Items listed in a dataset:
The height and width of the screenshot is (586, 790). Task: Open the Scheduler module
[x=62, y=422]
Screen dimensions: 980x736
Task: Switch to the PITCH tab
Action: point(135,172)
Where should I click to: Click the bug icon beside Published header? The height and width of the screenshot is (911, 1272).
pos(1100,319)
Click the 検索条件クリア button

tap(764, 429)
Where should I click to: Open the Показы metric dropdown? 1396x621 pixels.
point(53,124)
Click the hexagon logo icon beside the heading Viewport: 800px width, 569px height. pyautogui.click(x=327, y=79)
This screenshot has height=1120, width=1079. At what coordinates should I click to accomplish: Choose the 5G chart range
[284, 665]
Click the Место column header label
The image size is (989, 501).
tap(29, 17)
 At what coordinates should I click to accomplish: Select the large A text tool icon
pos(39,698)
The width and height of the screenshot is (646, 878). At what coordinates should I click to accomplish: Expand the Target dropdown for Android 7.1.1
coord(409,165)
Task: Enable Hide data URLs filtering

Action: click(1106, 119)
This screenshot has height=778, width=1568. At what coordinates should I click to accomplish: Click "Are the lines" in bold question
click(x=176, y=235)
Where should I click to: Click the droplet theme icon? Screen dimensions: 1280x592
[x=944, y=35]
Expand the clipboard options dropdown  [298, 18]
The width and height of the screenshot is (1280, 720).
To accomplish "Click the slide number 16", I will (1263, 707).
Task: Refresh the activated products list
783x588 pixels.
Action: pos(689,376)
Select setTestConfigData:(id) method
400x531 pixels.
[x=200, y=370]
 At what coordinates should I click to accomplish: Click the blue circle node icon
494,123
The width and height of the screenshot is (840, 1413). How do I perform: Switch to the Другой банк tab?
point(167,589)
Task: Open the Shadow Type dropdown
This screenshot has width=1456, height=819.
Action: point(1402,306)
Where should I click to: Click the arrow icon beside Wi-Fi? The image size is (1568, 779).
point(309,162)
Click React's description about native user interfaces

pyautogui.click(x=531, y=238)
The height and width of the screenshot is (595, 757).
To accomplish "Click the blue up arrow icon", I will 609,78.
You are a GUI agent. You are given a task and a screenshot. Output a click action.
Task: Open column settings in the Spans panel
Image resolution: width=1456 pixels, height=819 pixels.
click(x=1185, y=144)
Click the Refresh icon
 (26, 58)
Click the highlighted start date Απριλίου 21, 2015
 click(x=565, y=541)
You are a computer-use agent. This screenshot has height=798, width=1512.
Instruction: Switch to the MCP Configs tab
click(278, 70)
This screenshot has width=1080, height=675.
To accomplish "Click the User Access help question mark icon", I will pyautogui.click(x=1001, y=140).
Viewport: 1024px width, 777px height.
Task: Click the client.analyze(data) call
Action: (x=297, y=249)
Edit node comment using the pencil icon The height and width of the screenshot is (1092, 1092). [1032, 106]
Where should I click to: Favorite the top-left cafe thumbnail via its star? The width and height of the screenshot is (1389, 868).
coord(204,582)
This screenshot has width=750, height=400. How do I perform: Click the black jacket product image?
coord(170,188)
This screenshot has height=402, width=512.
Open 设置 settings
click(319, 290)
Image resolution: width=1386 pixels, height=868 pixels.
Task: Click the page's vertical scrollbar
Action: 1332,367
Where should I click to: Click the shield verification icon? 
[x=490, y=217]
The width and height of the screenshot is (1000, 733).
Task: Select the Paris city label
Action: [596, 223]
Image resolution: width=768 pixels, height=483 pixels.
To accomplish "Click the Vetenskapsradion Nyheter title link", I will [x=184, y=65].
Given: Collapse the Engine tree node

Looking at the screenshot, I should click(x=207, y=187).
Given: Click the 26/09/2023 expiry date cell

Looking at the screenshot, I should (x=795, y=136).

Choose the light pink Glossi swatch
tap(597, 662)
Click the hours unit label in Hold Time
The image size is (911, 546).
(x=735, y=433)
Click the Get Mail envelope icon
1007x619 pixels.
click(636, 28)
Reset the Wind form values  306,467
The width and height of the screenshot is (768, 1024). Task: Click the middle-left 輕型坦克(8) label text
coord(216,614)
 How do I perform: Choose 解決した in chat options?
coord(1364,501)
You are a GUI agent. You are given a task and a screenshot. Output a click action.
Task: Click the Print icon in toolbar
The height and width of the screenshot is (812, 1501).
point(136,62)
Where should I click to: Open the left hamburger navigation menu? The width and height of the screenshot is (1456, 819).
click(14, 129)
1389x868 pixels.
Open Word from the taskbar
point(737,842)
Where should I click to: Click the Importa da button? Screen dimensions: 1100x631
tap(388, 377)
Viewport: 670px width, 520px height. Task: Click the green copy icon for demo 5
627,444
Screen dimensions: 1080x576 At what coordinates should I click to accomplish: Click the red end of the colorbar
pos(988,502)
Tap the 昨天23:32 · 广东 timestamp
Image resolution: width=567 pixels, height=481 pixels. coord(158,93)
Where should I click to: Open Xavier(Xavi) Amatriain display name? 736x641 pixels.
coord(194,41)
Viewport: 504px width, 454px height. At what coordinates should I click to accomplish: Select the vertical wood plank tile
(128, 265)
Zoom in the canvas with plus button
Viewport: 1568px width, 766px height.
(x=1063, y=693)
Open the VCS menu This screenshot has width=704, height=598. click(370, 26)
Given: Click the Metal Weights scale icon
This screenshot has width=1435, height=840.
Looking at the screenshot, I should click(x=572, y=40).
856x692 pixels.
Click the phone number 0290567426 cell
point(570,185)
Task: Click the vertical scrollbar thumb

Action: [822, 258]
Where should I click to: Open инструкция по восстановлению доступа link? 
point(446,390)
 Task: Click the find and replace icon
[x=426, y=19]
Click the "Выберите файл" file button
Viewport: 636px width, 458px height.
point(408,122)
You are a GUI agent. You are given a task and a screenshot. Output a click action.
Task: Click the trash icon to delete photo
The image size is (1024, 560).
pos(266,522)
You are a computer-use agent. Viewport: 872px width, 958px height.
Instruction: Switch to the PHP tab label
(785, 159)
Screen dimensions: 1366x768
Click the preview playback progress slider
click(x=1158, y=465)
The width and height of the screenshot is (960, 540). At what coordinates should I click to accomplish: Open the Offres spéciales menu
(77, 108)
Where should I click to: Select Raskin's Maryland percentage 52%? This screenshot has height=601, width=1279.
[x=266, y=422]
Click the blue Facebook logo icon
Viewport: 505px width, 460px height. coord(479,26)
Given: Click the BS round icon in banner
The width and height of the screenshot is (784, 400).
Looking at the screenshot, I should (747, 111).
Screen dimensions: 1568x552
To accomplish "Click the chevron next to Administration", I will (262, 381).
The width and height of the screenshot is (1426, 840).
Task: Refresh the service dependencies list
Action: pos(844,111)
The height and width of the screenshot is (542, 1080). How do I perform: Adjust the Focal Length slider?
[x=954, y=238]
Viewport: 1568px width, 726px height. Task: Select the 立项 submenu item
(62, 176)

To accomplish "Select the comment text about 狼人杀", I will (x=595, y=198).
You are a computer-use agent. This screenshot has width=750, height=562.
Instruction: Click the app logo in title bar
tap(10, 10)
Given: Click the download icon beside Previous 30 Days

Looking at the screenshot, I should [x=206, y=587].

* _TASK_:
Please output every one of the entries above line for line, with no changes.

* _TASK RESPONSE_:
The height and width of the screenshot is (586, 790). Task: Open the Scheduler module
[x=62, y=422]
Screen dimensions: 980x736
Task: Switch to the PITCH tab
Action: point(135,172)
Where should I click to: Click the bug icon beside Published header? The height and width of the screenshot is (911, 1272).
pos(1100,319)
Click the 検索条件クリア button

tap(764, 429)
Where should I click to: Open the Показы metric dropdown? 1396x621 pixels.
point(53,124)
Click the hexagon logo icon beside the heading Viewport: 800px width, 569px height. pyautogui.click(x=327, y=79)
This screenshot has height=1120, width=1079. At what coordinates should I click to accomplish: Choose the 5G chart range
[284, 665]
Click the Место column header label
The image size is (989, 501).
tap(29, 17)
 At what coordinates should I click to accomplish: Select the large A text tool icon
pos(39,698)
The width and height of the screenshot is (646, 878). At what coordinates should I click to accomplish: Expand the Target dropdown for Android 7.1.1
coord(409,165)
Task: Enable Hide data URLs filtering

Action: click(1106, 119)
This screenshot has height=778, width=1568. At what coordinates should I click to accomplish: Click "Are the lines" in bold question
click(x=176, y=235)
Where should I click to: Click the droplet theme icon? Screen dimensions: 1280x592
[x=944, y=35]
Expand the clipboard options dropdown  [298, 18]
The width and height of the screenshot is (1280, 720).
To accomplish "Click the slide number 16", I will (1263, 707).
Task: Refresh the activated products list
783x588 pixels.
Action: pos(689,376)
Select setTestConfigData:(id) method
400x531 pixels.
[x=200, y=370]
 At what coordinates should I click to accomplish: Click the blue circle node icon
494,123
The width and height of the screenshot is (840, 1413). How do I perform: Switch to the Другой банк tab?
point(167,589)
Task: Open the Shadow Type dropdown
This screenshot has width=1456, height=819.
Action: point(1402,306)
Where should I click to: Click the arrow icon beside Wi-Fi? The image size is (1568, 779).
point(309,162)
Click React's description about native user interfaces

pyautogui.click(x=531, y=238)
The height and width of the screenshot is (595, 757).
To accomplish "Click the blue up arrow icon", I will 609,78.
You are a GUI agent. You are given a task and a screenshot. Output a click action.
Task: Open column settings in the Spans panel
Image resolution: width=1456 pixels, height=819 pixels.
click(x=1185, y=144)
Click the Refresh icon
 (26, 58)
Click the highlighted start date Απριλίου 21, 2015
 click(x=565, y=541)
You are a computer-use agent. This screenshot has height=798, width=1512.
Instruction: Switch to the MCP Configs tab
click(278, 70)
This screenshot has width=1080, height=675.
To accomplish "Click the User Access help question mark icon", I will pyautogui.click(x=1001, y=140).
Viewport: 1024px width, 777px height.
Task: Click the client.analyze(data) call
Action: (x=297, y=249)
Edit node comment using the pencil icon The height and width of the screenshot is (1092, 1092). [1032, 106]
Where should I click to: Favorite the top-left cafe thumbnail via its star? The width and height of the screenshot is (1389, 868).
coord(204,582)
This screenshot has width=750, height=400. How do I perform: Click the black jacket product image?
coord(170,188)
This screenshot has height=402, width=512.
Open 设置 settings
click(319, 290)
Image resolution: width=1386 pixels, height=868 pixels.
Task: Click the page's vertical scrollbar
Action: 1332,367
Where should I click to: Click the shield verification icon? 
[x=490, y=217]
The width and height of the screenshot is (1000, 733).
Task: Select the Paris city label
Action: [596, 223]
Image resolution: width=768 pixels, height=483 pixels.
To accomplish "Click the Vetenskapsradion Nyheter title link", I will [x=184, y=65].
Given: Collapse the Engine tree node

Looking at the screenshot, I should click(x=207, y=187).
Given: Click the 26/09/2023 expiry date cell

Looking at the screenshot, I should (x=795, y=136).

Choose the light pink Glossi swatch
tap(597, 662)
Click the hours unit label in Hold Time
The image size is (911, 546).
(x=735, y=433)
Click the Get Mail envelope icon
1007x619 pixels.
click(636, 28)
Reset the Wind form values  306,467
The width and height of the screenshot is (768, 1024). Task: Click the middle-left 輕型坦克(8) label text
coord(216,614)
 How do I perform: Choose 解決した in chat options?
coord(1364,501)
You are a GUI agent. You are given a task and a screenshot. Output a click action.
Task: Click the Print icon in toolbar
The height and width of the screenshot is (812, 1501).
point(136,62)
Where should I click to: Open the left hamburger navigation menu? The width and height of the screenshot is (1456, 819).
click(14, 129)
1389x868 pixels.
Open Word from the taskbar
point(737,842)
Where should I click to: Click the Importa da button? Screen dimensions: 1100x631
tap(388, 377)
Viewport: 670px width, 520px height. Task: Click the green copy icon for demo 5
627,444
Screen dimensions: 1080x576 At what coordinates should I click to accomplish: Click the red end of the colorbar
pos(988,502)
Tap the 昨天23:32 · 广东 timestamp
Image resolution: width=567 pixels, height=481 pixels. coord(158,93)
Where should I click to: Open Xavier(Xavi) Amatriain display name? 736x641 pixels.
coord(194,41)
Viewport: 504px width, 454px height. At what coordinates should I click to accomplish: Select the vertical wood plank tile
(128, 265)
Zoom in the canvas with plus button
Viewport: 1568px width, 766px height.
(x=1063, y=693)
Open the VCS menu This screenshot has width=704, height=598. click(370, 26)
Given: Click the Metal Weights scale icon
This screenshot has width=1435, height=840.
Looking at the screenshot, I should click(x=572, y=40).
856x692 pixels.
Click the phone number 0290567426 cell
point(570,185)
Task: Click the vertical scrollbar thumb

Action: [822, 258]
Where should I click to: Open инструкция по восстановлению доступа link? 
point(446,390)
 Task: Click the find and replace icon
[x=426, y=19]
Click the "Выберите файл" file button
Viewport: 636px width, 458px height.
point(408,122)
You are a GUI agent. You are given a task and a screenshot. Output a click action.
Task: Click the trash icon to delete photo
The image size is (1024, 560).
pos(266,522)
You are a computer-use agent. Viewport: 872px width, 958px height.
Instruction: Switch to the PHP tab label
(785, 159)
Screen dimensions: 1366x768
Click the preview playback progress slider
click(x=1158, y=465)
The width and height of the screenshot is (960, 540). At what coordinates should I click to accomplish: Open the Offres spéciales menu
(77, 108)
Where should I click to: Select Raskin's Maryland percentage 52%? This screenshot has height=601, width=1279.
[x=266, y=422]
Click the blue Facebook logo icon
Viewport: 505px width, 460px height. coord(479,26)
Given: Click the BS round icon in banner
The width and height of the screenshot is (784, 400).
Looking at the screenshot, I should (747, 111).
Screen dimensions: 1568x552
To accomplish "Click the chevron next to Administration", I will (262, 381).
The width and height of the screenshot is (1426, 840).
Task: Refresh the service dependencies list
Action: pos(844,111)
The height and width of the screenshot is (542, 1080). How do I perform: Adjust the Focal Length slider?
[x=954, y=238]
Viewport: 1568px width, 726px height. Task: Select the 立项 submenu item
(62, 176)

To accomplish "Select the comment text about 狼人杀", I will (x=595, y=198).
You are a computer-use agent. This screenshot has width=750, height=562.
Instruction: Click the app logo in title bar
tap(10, 10)
Given: Click the download icon beside Previous 30 Days

Looking at the screenshot, I should [x=206, y=587].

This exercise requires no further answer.